Amt Tübingen

Universität Tübingen – Neubau Cyber Valley I

Bauherr:Land Baden-Württemberg, vertreten durch Vermögen und Bau Baden-Württemberg, Amt Tübingen
Nutzer:Universität Tübingen
Architekten:Heinle Wischer, Stuttgart

Fünfgeschossiges Bürogebäude mit horizontalen Fensterbändern und vertikalen Lamellen, davor Bäume und Sitzbänke.
Gesamtbaukosten77,1 Mio. Euro 
Bauzeit12/2021 - 06/2025 
KünstlerChristoph Brech 

Der Forschungsbau Cyber Valley 1 vereint das Tübingen AI Center, das Max-Planck-Institut für Intelligente Systeme und die Cyber Valley GmbH unter einem Dach. Auf 6.400 Quadratmetern sind flexible Labore, Hörsäle, offene Arbeitswelten und Bereiche für Austausch und Veranstaltungen entstanden. Das zentrale Atrium bildet das Herzstück des Gebäudes und lässt sich mit angrenzenden Hörsälen zu einer großen Eventfläche verbinden. Das Bodenmosaik „TRANSFORMATIONEN“ von Christoph Brech prägt die zentrale Halle und setzt einen künstlerischen Akzent, der Forschung und Architektur miteinander verbindet.
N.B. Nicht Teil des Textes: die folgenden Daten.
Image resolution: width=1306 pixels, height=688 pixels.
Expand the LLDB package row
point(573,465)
Der Neubau gehört zum entstehenden Wissenschafts- und Technologiestandort auf der „Oberen Viehweide“ in Tübingen. Hier wächst ein Campus für Life Sciences, Medizintechnik, IT und KI – vernetzt mit dem Technologiepark Tübingen-Reutlingen und dem Max-Planck-Campus.
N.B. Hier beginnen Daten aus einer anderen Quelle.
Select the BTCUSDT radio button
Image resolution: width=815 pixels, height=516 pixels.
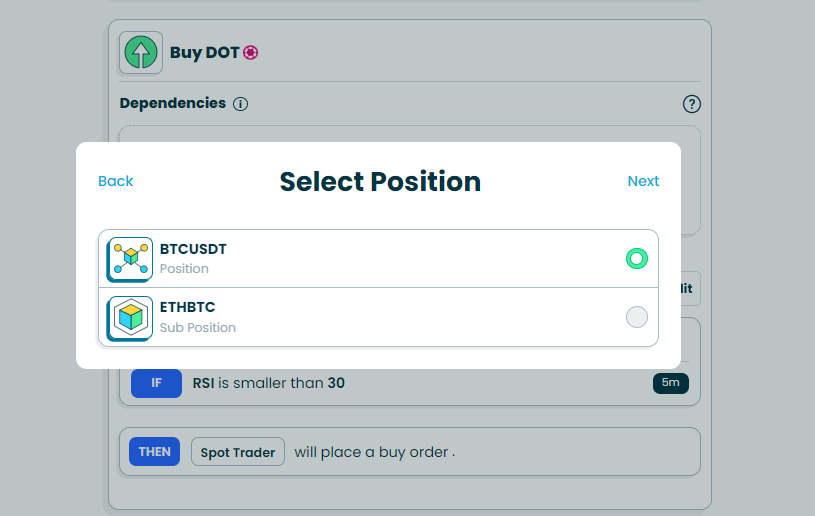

Der kompakte vier- bis fünfgeschossige Atriumbau nutzt die Fläche optimal aus. Eine leichte Membrandachkonstruktion aus Folienkissen bringt viel Tageslicht ins Innere. In die Fassade integrierte Photovoltaik, ein Glasanteil unter 50 Prozent und eine großflächige PV-Anlage auf dem extensiv begrünten Dach unterstützen ein energieeffizientes Gebäudekonzept.

Der Neubau strebt ein BNB-Silber-Zertifikat an und setzt auf Materialien aus nachwachsenden und recycelten Rohstoffen. Die Energieversorgung ist eng verzahnt: Abwärme des Serverraums wird im Winter zum Heizen genutzt, im Sommer übernimmt eine passive Kühlung die Temperierung.